Library Size (Complete Cases)
Normalizes counts by the library size. Only elements present in all time points within a selection contribute to the library size.
Library Size (All Reads)
Normalizes counts by the library size. All elements contribute to the library size.
Other options¶
Force Recalculation
Discards all data that are not raw counts before performing the analysis. See Table organization for more about raw counts.
Component Outlier Statistics
Tests whether the score of each barcode differs significantly from that of its assigned variant or identifier. Performs an analogous calculation for variant and synonymous scores.
Warning
Testing for outliers is experimental and very computationally inefficient.
Make Plots
Creates plots for this analysis.
Write TSV Files
Outputs tab-separated files for this analysis.
Once you’ve finished selecting your options, click Run Analysis!
The output directory will contain Output HDF5 files, Automatically generated plots, and tab-separated files.
SeqLib configuration details¶
Most parameters are specified within SeqLib objects. Experiment, Condition, and Selection objects have only a name (and output directory if at the root). Analysis options, such as scoring method, are chosen at run time.
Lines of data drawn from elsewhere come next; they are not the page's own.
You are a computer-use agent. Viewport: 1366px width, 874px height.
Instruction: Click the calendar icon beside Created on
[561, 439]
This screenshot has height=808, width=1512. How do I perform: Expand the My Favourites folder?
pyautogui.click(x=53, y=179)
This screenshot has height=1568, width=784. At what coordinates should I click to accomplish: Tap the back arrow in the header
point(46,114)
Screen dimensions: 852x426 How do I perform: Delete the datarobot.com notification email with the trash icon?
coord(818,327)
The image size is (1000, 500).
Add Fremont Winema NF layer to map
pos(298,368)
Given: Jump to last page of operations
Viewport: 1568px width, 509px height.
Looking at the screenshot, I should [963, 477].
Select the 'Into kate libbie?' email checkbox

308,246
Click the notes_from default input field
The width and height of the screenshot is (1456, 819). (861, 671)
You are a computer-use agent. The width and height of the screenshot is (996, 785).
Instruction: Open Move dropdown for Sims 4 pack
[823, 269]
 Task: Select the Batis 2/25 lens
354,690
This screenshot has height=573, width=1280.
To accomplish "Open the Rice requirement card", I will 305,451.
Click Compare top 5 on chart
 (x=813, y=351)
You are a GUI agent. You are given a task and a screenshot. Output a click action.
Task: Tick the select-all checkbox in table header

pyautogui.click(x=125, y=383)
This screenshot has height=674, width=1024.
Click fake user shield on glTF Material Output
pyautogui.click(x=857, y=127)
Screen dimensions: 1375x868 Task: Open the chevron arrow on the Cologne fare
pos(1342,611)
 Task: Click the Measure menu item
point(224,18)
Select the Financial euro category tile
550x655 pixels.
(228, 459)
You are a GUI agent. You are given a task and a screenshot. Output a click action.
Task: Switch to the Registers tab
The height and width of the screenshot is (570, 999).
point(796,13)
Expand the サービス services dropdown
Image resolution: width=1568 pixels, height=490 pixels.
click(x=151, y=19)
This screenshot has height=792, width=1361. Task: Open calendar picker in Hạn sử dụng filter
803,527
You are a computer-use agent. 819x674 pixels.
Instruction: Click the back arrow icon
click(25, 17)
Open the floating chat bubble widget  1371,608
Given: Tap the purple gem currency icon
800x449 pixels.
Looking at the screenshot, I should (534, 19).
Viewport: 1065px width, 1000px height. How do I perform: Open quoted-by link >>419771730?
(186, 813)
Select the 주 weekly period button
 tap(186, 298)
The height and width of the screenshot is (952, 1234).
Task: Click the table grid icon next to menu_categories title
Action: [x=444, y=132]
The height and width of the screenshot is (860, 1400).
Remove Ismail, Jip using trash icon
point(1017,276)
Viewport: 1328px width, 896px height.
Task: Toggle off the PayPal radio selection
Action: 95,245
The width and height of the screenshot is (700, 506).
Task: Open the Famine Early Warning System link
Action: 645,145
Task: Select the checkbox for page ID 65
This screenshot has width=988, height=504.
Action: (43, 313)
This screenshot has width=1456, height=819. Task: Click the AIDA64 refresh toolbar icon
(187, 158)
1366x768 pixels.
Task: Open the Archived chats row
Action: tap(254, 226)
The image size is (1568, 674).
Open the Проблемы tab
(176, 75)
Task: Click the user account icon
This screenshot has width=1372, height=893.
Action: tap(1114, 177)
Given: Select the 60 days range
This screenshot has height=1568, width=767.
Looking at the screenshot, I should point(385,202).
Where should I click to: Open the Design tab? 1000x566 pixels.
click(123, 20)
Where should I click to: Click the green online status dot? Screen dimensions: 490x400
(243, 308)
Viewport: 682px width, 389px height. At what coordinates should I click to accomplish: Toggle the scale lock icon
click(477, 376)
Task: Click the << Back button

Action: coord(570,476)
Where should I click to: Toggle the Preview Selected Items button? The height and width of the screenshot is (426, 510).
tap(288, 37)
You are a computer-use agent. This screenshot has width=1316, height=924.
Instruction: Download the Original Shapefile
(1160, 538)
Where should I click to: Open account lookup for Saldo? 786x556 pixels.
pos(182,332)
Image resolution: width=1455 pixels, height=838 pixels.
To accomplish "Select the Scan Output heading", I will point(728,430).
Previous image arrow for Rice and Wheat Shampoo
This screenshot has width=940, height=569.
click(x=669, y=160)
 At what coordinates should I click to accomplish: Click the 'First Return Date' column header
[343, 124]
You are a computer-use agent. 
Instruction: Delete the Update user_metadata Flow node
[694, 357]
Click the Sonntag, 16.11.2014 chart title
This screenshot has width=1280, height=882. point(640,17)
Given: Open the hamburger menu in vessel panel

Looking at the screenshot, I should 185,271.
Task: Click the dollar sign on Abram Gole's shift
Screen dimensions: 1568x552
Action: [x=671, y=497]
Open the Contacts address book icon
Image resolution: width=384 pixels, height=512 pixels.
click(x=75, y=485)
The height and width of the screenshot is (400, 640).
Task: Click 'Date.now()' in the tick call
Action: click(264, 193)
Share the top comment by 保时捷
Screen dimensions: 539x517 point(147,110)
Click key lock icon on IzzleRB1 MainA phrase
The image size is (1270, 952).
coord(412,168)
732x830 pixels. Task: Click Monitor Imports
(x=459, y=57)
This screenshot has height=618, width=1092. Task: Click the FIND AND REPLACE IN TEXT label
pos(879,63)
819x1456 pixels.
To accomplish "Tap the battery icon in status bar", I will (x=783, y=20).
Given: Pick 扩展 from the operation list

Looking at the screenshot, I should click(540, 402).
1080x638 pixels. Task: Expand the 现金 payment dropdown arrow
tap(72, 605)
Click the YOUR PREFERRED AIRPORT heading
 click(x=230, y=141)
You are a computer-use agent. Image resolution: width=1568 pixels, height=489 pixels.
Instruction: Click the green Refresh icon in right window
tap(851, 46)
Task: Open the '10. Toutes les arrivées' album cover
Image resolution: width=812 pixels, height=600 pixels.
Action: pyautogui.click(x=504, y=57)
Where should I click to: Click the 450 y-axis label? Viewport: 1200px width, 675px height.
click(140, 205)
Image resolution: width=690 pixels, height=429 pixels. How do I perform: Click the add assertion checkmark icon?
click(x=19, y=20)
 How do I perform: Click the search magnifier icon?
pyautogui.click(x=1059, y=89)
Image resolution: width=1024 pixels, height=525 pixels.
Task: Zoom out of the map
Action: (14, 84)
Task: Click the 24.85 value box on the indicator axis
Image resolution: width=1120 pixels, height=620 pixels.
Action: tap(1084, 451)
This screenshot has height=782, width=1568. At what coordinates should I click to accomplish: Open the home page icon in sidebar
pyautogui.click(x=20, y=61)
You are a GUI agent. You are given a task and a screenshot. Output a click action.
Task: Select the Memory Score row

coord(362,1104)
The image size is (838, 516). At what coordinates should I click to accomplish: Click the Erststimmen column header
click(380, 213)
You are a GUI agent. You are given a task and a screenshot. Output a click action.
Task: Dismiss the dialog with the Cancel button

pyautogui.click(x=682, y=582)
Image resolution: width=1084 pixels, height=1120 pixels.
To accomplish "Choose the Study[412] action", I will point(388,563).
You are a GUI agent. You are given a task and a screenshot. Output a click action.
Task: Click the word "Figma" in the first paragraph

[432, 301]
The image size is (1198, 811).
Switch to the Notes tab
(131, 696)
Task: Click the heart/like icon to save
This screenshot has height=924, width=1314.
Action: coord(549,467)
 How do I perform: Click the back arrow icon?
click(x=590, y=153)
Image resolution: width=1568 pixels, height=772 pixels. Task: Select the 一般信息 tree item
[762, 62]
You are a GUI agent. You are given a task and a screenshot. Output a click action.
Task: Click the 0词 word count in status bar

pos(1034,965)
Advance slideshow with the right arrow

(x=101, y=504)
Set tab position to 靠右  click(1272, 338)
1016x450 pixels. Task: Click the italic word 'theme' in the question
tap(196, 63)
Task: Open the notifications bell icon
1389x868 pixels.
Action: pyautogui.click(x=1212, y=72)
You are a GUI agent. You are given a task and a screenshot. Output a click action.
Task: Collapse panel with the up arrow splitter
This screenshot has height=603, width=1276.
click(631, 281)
Sequencing libraries have General parameters, Sequence file parameters, and other parameter groups depending on the type:
SeqLib type | Barcode | Variant | Identifier | Overlap |
---|---|---|---|---|
Barcoded Variant | X | X | ||
Barcoded Identifier | X | X | ||
Overlap | X | X | ||
Basic | X | |||
Barcodes Only | X | |||
Identifiers Only | X |
See SeqLibs for descriptions of each type.
General parameters¶
Name
The object name should be short, descriptive, and not conflict with other object names in the analysis.
Output Directory
Path to the output directory. This field only appears for the root object.
Time Point
The time point must be an integer. All Selections require an input library as time point 0. Time point values may refer to the round of selection or hour of sampling.
Counts File
Required for Counts File Mode. Path to an HDF5 file or tab-separated value file that contains counts for this time point. Raw counts from that file will be used for this SeqLib. If an HDF5 file is provided, all tables in the “raw/” group are copied. Sequence file parameters will be ignored. The file must have the suffix ”.h5” for HDF5 or one of ”.txt” ”.tsv” or ”.csv” for tab-separated value files.
Note
Tab-separated value files must have exactly two columns separated by a tab. The first line of the file must have the column heading “counts” preceded by a single tab character. The first column contains the barcode, identifier, or HGVS variant string depending on the type of raw counts required by the SeqLib type. The second column contains the count for that element.
Sequence file parameters¶
Enrich2 accepts sequence files in FASTQ format. These files may be processed while compressed with gzip or bzip2. The file must have the suffix ”.fq” or ”.fastq” before compression.
Reads
Reverse
Checking this box will reverse-complement reads before analysis. Not present for Overlap SeqLibs.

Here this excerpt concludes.